Dad got on the phone. By conversation’s end, things had been smoothed over. Since there was no news, bad or otherwise, Mom and Dad got back in their car and kept on toward Michigan. “When we got there, Mark and Lisa were in the kitchen. Mark was finishing up dishes. Clearly, something was wrong, but nobody wanted to say it right off the bat. Finally, they said, ‘We’re really sorry.’

“ ‘Well, what’s going on?’

“ ‘Grandpa’s in the hospital. He spit up blood.’ ”

When Grandpa arrived at the hospital, they did a chest X ray. It came back negative as far as broken bones go, but it did show that he had a mild pneumonia. They sent him home with a prescription for an antibiotic. As Chad helped Grandpa out of the car, he collapsed in Chad’s arms and began hemorrhaging blood out of his mouth. Cheryl ran to get paper towels, which she gave to Grandma, who kept handing them to Chad. Then Cheryl called 911 again.

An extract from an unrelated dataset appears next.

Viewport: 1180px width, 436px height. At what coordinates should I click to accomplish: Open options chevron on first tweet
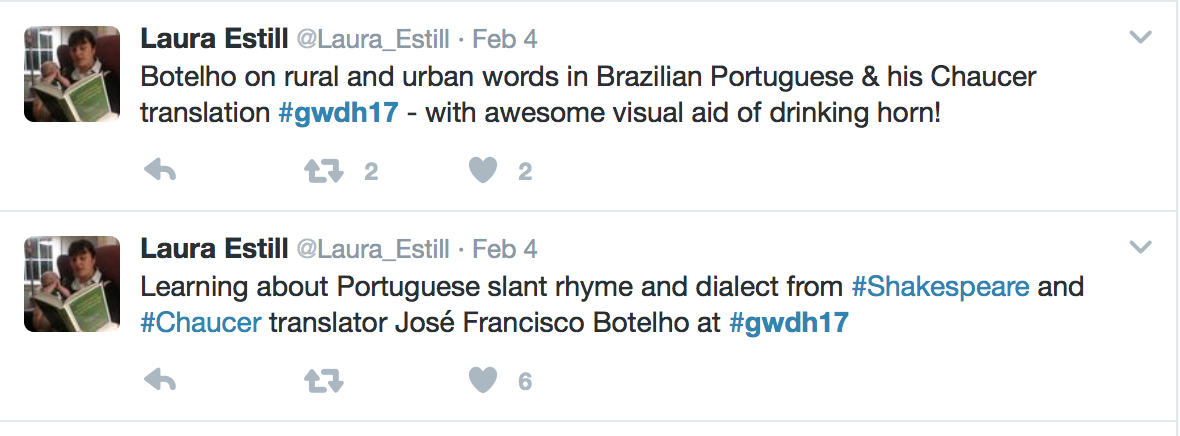pos(1140,38)
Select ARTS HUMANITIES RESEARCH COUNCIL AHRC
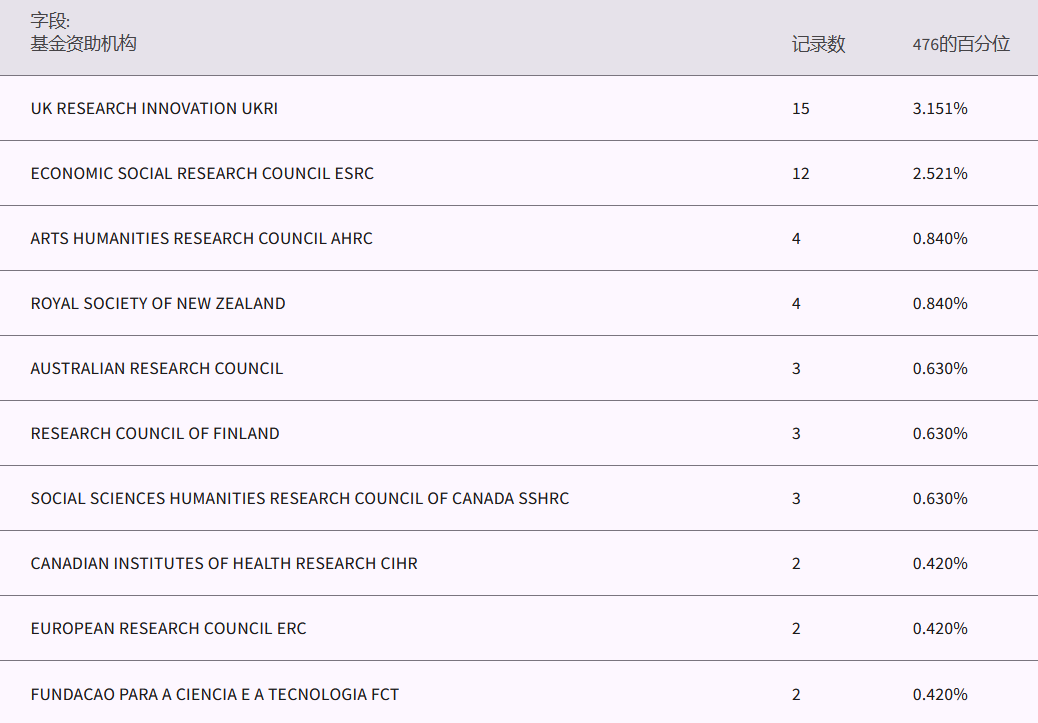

Dad called the Farm, but nobody was there. Then he called the hospital; no luck. Mom tried again in the morning and got through. “I guess they said we shouldn’t come home on Thanksgiving, would we come home on Friday? We said yes, and we kept checking in. His vital signs seemed to be pretty good. Chad, however, said, ‘He’s not coming home.’ He felt that if he did get out of the hospital, he would probably be permanently in a nursing facility.” The doctors thought he might recover to the point where he had been before, but if it didn’t get better, it would get gradually worse.

As it was, it got worse almost immediately, at least in terms of affect “When he first went in,” says Mom, “he was in a regular ICU unit, which is open on three sides. The next day, when [Cheryl and Chad] went to visit him, the hospital had put him in isolation, and they didn’t even really tell Cheryl and Chad They went in to see him, and he was moved. The doctors said that there was a possibility that the bleeding was because he had tuberculosis. Since that would be contagious to everybody in the hospital, he had to be isolated.” The doctors took two tests for tuberculosis with contradictory results; neither was conclusive. Then they took swabs and started growing cultures; it would be two weeks before we knew for certain.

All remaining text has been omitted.